Dans cet article, je vais jouer autant que possible le rôle de la psychologue que Tony rencontre au début du film. Nous parlerons au fil de ce texte de la dépendance affective, de la relation toxique qu’elle entretient avec Georgio et de la théorie des schémas précoces inadaptés

Préambule

Je travaille en tant que psychologue dans un centre de rééducation dans le sud-ouest de la France. Ma patiente Tony a été admise pour une rupture des ligaments croisées lors d’un accident de ski. C’est une femme de 40 ans, avocate à Paris. Elle est mère d’un fils de 7 ans, divorcée. Elle a un frère et une sœur. 

Les entretiens avec Tony

Le début de leur relation

Tony s’assoit en face de moi, blessée et abimée. Femme de 40 ans, elle est admise dans ce centre pour rupture des ligaments croisés lors d’un accident de ski. Je lui demande de me raconter son accident. « je skiais trop vite, je ne pouvais pas m’arrêter ». Je la sens ailleurs. Je lui répète ce qu’elle vient de dire « j’allais trop vite, je ne pouvais pas m’arrêter », je vois ses larmes monter. On parle de son genou, et en même temps, on parle de la relation à l’autre. « Le genou est l’articulation nous permettant de faire machine arrière » Ses larmes coules. 

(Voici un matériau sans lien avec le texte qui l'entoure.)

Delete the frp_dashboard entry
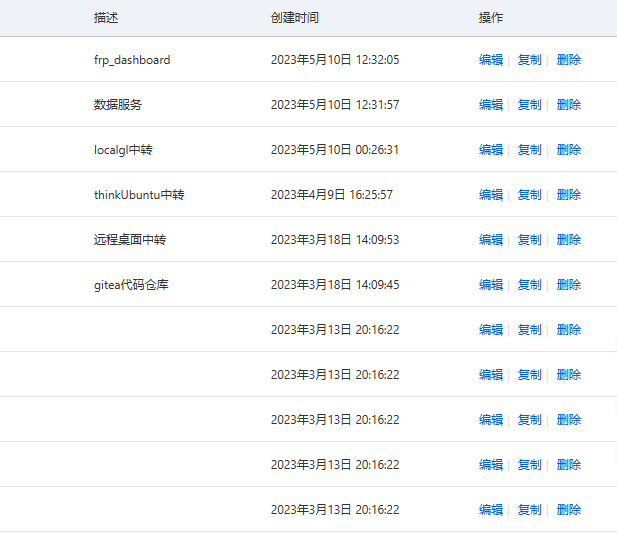The height and width of the screenshot is (542, 617). 568,60
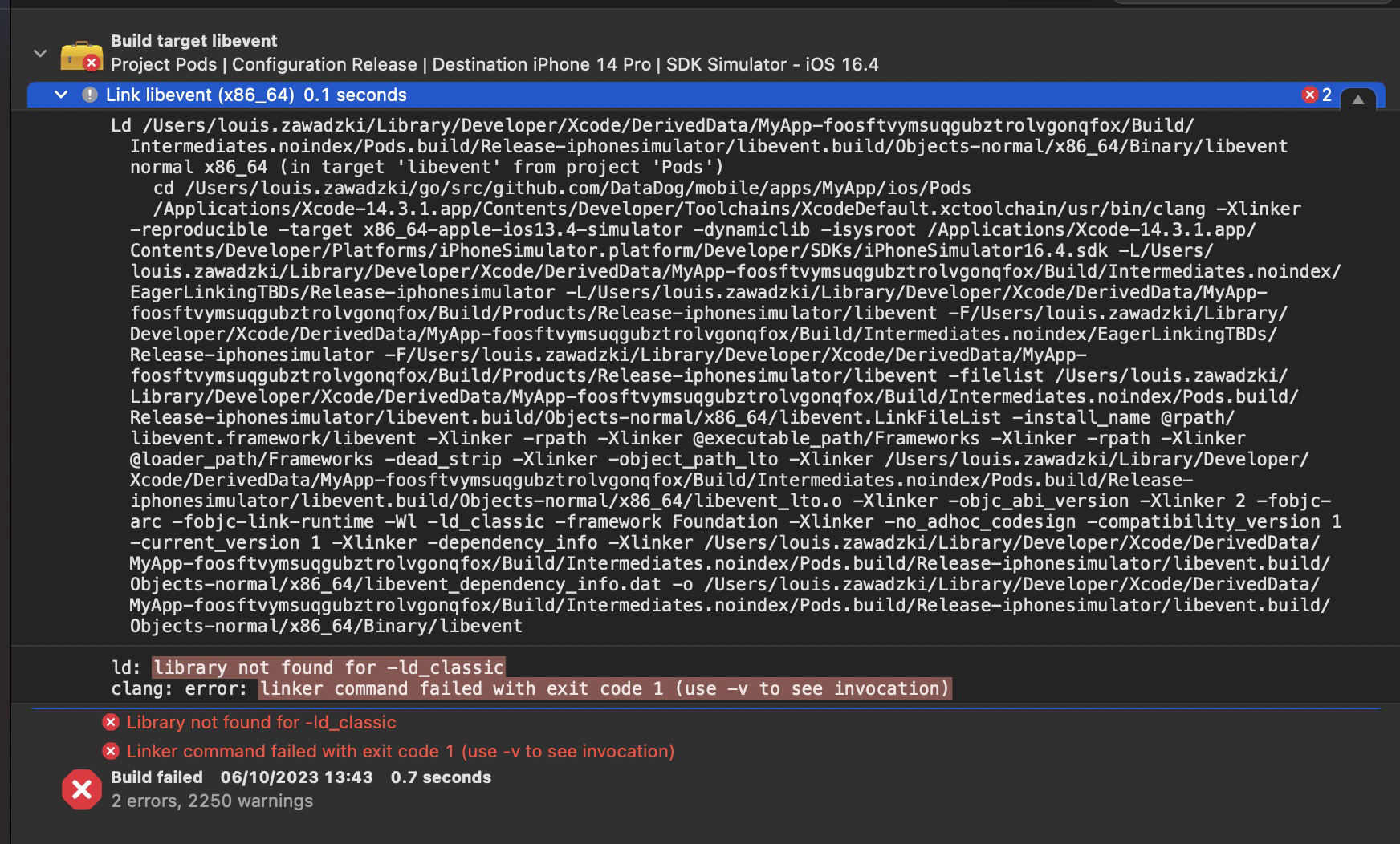This screenshot has height=844, width=1400.
Task: Select the Library not found for -ld_classic error
Action: 261,722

Lors de la séance suivante, elle me parle de sa relation avec son ex-mari Georgio. Elle me décrit un homme rayonnant et hors du commun. Dès sa première rencontre, il n’a pas hésité à briser le codes avec elle. Entreprenant et sûr de lui, elle dit avoir de suite été conquise. Elle me dit qu’au début, tout allait bien entre eux. Il l’amenait partout et la faisait tout le temps rire. Elle se sentait belle avec lui. Ils eurent leur premier enfant au bout de quelques mois, et se marièrent peu de temps après. 

Elle me raconte que lorsqu’elle était enceinte, une ancienne amante de Georgio nommée Agnès est réapparue dans sa vie. Elle se souvient l’avoir déjà rencontrée au début de leur relation, mais qu’elle n’a pas prêté attention à son échange avec elle. « Tu m’as piqué mon mec, bravo » lui avait dit Agnès quelque jours après sa rencontre avec Georgio. 

Les premiers signes 

Elle avait le sentiment d’être tout pour lui, de se sentir importante, et puis Agnès est réapparue dans la vie de Georgio. Elle m’explique que son mari dormait moins avec elle, rentrait tard le soir sans lui donner d’explication. Agnès l’appelait souvent dans la nuit à cette époque pour l’avoir au téléphone ou juste pour lui demander de passer. Tony m’explique avoir douté à ce moment de la sincérité de son mari et sa fidélité envers elle. Elle avait l’impression de le partager avec une autre, et en même temps se blâmait de lui en demandait trop. Malgré tout, elle décida de se séparer une première fois de lui en lui reprochant ses longues absences. 

Lorsqu’elle voulu revenir avec lui, Georgio l’accusa d’avoir des accès de colère et de jalousie envers Agnès. Elle m’explique que soit elle acceptait qu’il la partage avec elle, soit leur relation était finie. Elle accepta de se soumettre à ces conditions. Pourtant, ça n’arrangeait rien pour autant. Elle me dit que durant cette période, elle était tout le temps angoissée, en colère contre lui et irritable, chose qu’il lui reprochait. Elle me raconte nerveusement qu’ils étaient même jusqu’à aller voir un médecin pour recevoir un antidépresseur et un anxiolytique pour la calmer pendant sa grossesse. 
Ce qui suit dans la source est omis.